P&Q: Sustainability has emerged as a major attraction to prospective MBA students. How does your full-time MBA program integrate sustainability across its curriculum?

Milner: “We have integrated sustainability broadly in our core and electives program. Each area of the school (Finance, Strategy, Accounting, etc.) has taken a SMART approach to increasing sustainability in our courses – defining what sustainability means within the discipline, setting measurable goals in coverage, and measuring content as we expand our coverage. Following this approach, we have increased our courses, and have developed an emphasis (major) in Sustainability and Society with courses across all areas. We have developed new courses over the past several years in Sustainability Strategy, Impact Investing, Social Entrepreneurship, Sustainable Finance, Business Operations for Sustainability, Clean Energy, Building Businesses for Sustainability, Leading Social Innovation, Environmental Finance and Sustainable Investing, and a course on examining the perspectives of all organization stakeholders, Corporation 360.”
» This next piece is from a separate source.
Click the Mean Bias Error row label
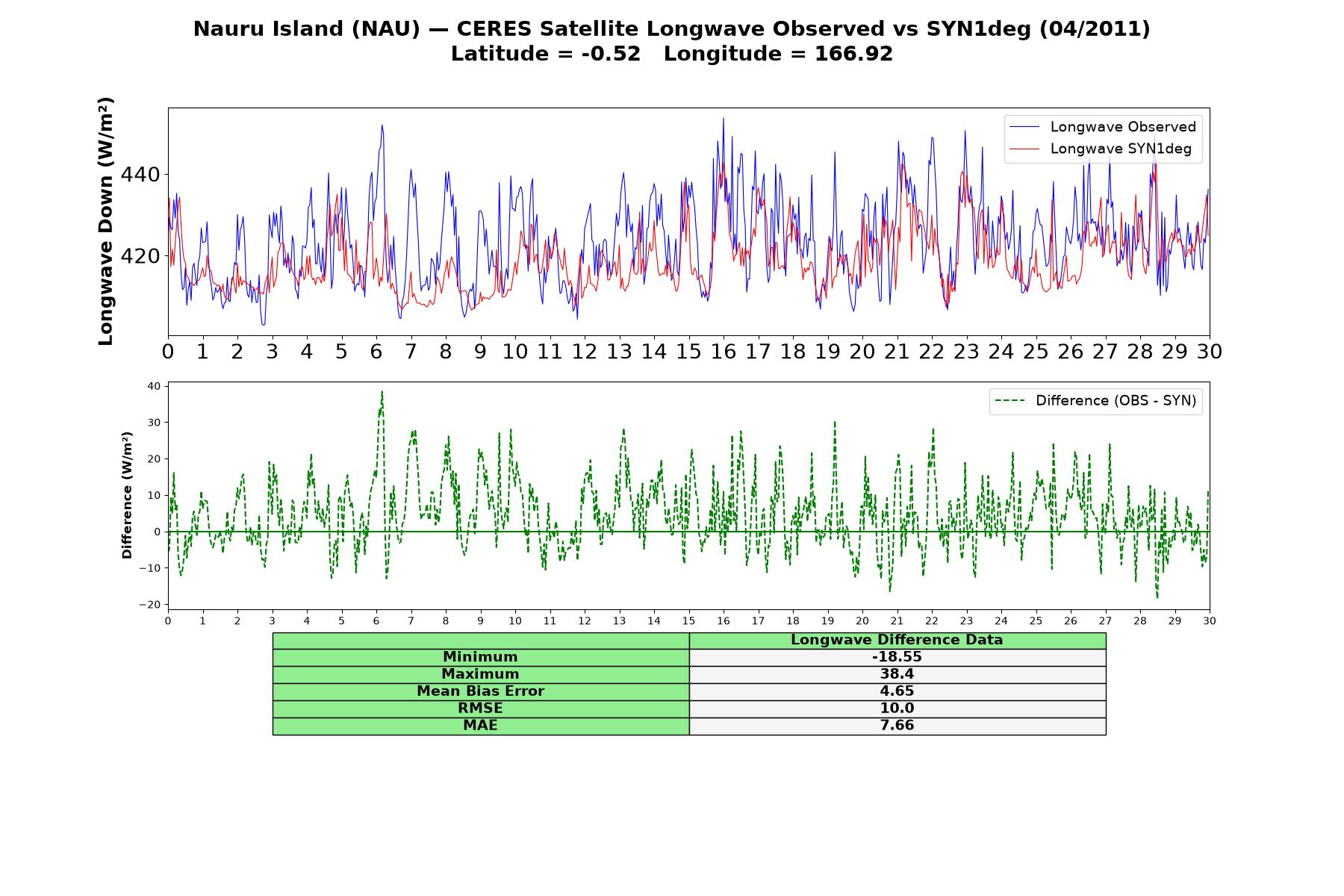click(481, 691)
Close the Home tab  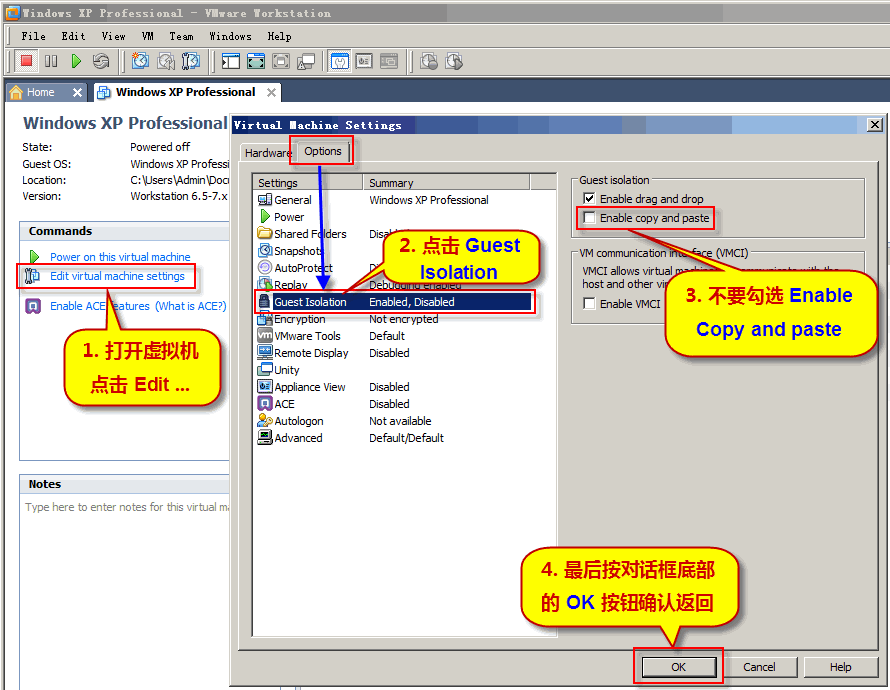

Convocation Day always starts with a process across the university campus

P&Q: What are some key elements in your teaching of leadership? What types of options does your school offer that deepens student experience with leadership and makes them more competitive in the marketplace?

Milner: “Leadership is at the heart of Rotman’s curriculum and co-curriculum. Upon entering Rotman, students take Leveraging Diverse Teams and Leading People in Organizations. At the same time, they begin their personal journey in the Self Development Lab (SDL), a fabric of intensive feedback-based learning activities aimed at developing and nurturing in all students the communicative, interactive, and interpersonal skills essential to the high-value added collaborative problem solver and decision maker in contemporary organizations.

As students progress to electives, they study with renowned researchers on leadership in courses such as Effective Leadership, Power and Influence, Negotiations, Leading Teams, and Aligning People and Strategy. Students get access to leaders from business in courses such as OnBoard (our course placing students on non-profit boards), C-Suite (investigating challenges of executive leadership), Getting it Done® (a management approach to executing your vision and delivering results effectively), and Top Manager’s Perspective (developing skills and tools while learning from over a dozen CEOs from global companies).

Further, they can take advantage of Rotman’s unique Leadership Development Lab (LDL), a learner-centric, real-experience-based pedagogy that is more facilitative than instructional. Distinguishing the study of Leadership from the practice of Leadership Development, the LDL provides aspiring leaders the opportunity to inquire and understand their underlying belief systems under the idea of ‘leadership’ and allow them to adapt, adjust and progress those beliefs to ones more consistent with the demands and desired outcomes of their current or anticipated Leadership context.”

P&Q: Two years ago, P&Q asked you to share how you’ve integrated AI, STEM, analytics, and digital disruption into your programming. Since then, what types of enhancements have you made in these areas?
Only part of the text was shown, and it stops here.